Most "left liberals" (these days the taxonomy of progressiveness inside the Democratic Party is a tricky business) should have known something was amiss when Bradley sought and got the endorsements of Daniel Patrick Moynihan and Bob Kerrey. If that wasn't evidence enough of Bradley's neoliberalism, surely the sanctioning of his campaign by Paul Volcker and Warren Buffett should have rammed the point home. Even Clinton's man Paul Begala has a hard time telling the difference between Gore and Bradley: "there is no true liberal to be found in this race ... just two centrists that, watch them very closely, will become more so."
Anna Quindlen, an early Bradley cheerleader, has praised the former New York Knicks' forward for his "moral authority." And there have been some principled votes in his career: for national health care, against welfare "reform," against the nomination of Alan Greenspan to chair the Federal Reserve. But Al Gore claims that Bradley has a habit of quitting when the going gets tough, and the vice president has a point. Though he now proclaims that a president has "to confront challenges," Bradley has been a timid politician, rarely sticking his neck out for any matter of principle.
Despite being endorsed by several antiwar groups (most recently the Iowa Citizens Peace Group) Bradley's record on military issues is mixed. Early in this campaign Bradley positioned himself as the only candidate calling for a cut in the Pentagon's budget, targeting weapons systems that "primarily benefit arms companies." But even before the first primary Bradley has scuttled back in pell-mell retreat from this daring onslaught on the Merchants of Death and from his earlier view that the U.S. no longer needs to maintain sufficient forces to fight two major wars simultaneously.

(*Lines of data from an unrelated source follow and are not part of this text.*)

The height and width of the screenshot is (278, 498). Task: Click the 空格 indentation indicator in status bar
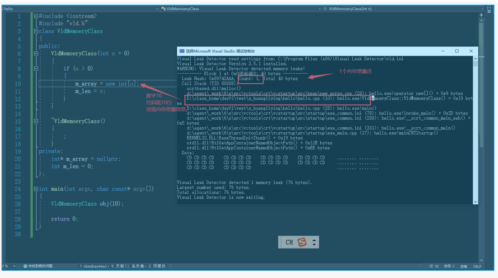pos(464,266)
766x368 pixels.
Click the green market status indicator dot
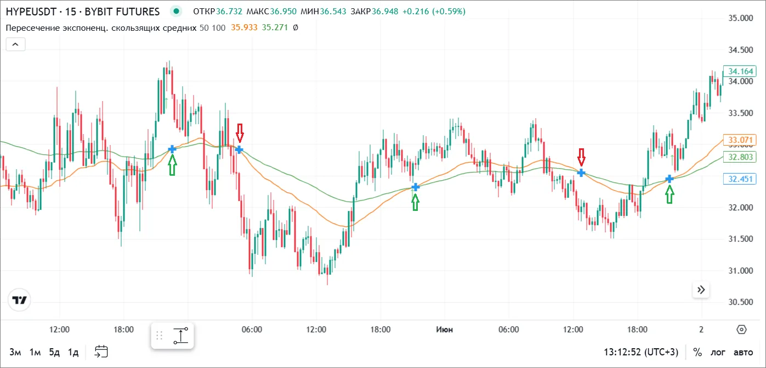(176, 12)
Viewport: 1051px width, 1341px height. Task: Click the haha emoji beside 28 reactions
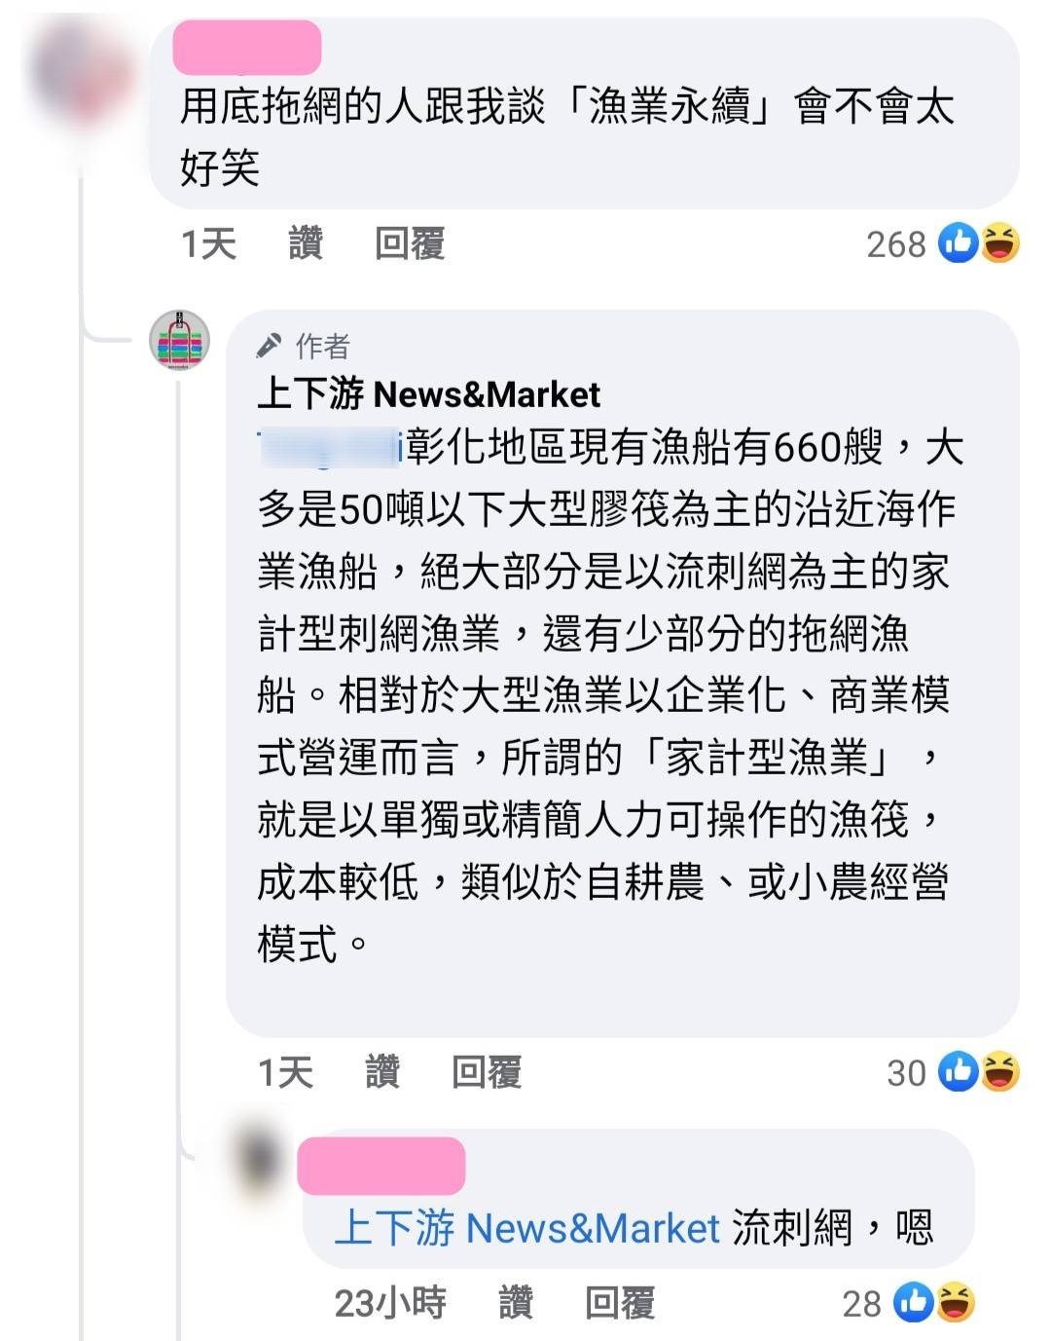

He's prudently deferred most specifics on military matters, telling the Des Moines Register "I don't want to battle the doctrine till we do the analysis." On the Star Wars absurdity ($55 billion and counting), Bradley has maintained a sphinx-like silence. His own shield defense against troublesome questions about his posture on the Pentagon budget runs as follows: "The Pentagon's budget should be spent more efficiently, not cut or increased." The ex-senator avoided any comment on the U.S./UN sanctions against Iraq, where his oft proclaimed concern for children in need might have found appropriate expression about the death of 4,000 Iraqi kids a month, courtesy of the Clinton administration's sanctions policy. The war against Serbia barely caught Bradley's attention.
When Friends of the Earth endorsed Bill Bradley over Al Gore, it raised the hackles on Gore's back and surprised many in the media. New Jersey, the state Bill Bradley represented for l8 years in the U.S. Senate is the chemical state and regularly battles Louisiana for top spot on the EPA's annual compilation of toxic emissions by state. "It's not as if Bradley was bad on the environment," says Roy Giutierrez, a green from Jersey City. "He just seemed indifferent, as if he couldn't be bothered. When people needed his help, like at Toms River, he was AWOL."(Tom's River is a deadly chemical landscape.) When it came to Seattle he was AWOL again, steering clear of a fine opportunity to emphasize his enviro-credentials against Al Gore. Perhaps he thought it would be too hypocritical, since he is a rabid free-trader.
For years, Bradley was a ranking member of the Senate Committee on Energy and Natural Resources. While he was willing to attach his name to dozens of measures as a co-sponsor, he rarely took a leadership role. He backed Bush's Clean Air Act revisions of 1990, which opened a market in pollution credits, which greens derisively term "cancer bonds." From 1993 to 1994, when Clinton had assumed power and Democrats controlled both houses of Congress, few environmental measures were enacted, largely because they were bottled up in Bradley's committee.
Out on the stump, Bradley talks about how the tides of big money have "corrupted and corroded" American politics. But in the boardrooms, Dollar Bill has proven himself to be a ferocious fundraiser. Between July and September, Bradley raised more than $6.7 million, a half a million more than Gore. For the year, Bradley has raked in more than $20 million from a bewildering array of sources led by the financial sector, Washington lobbyists, e-commerce firms and the drug companies.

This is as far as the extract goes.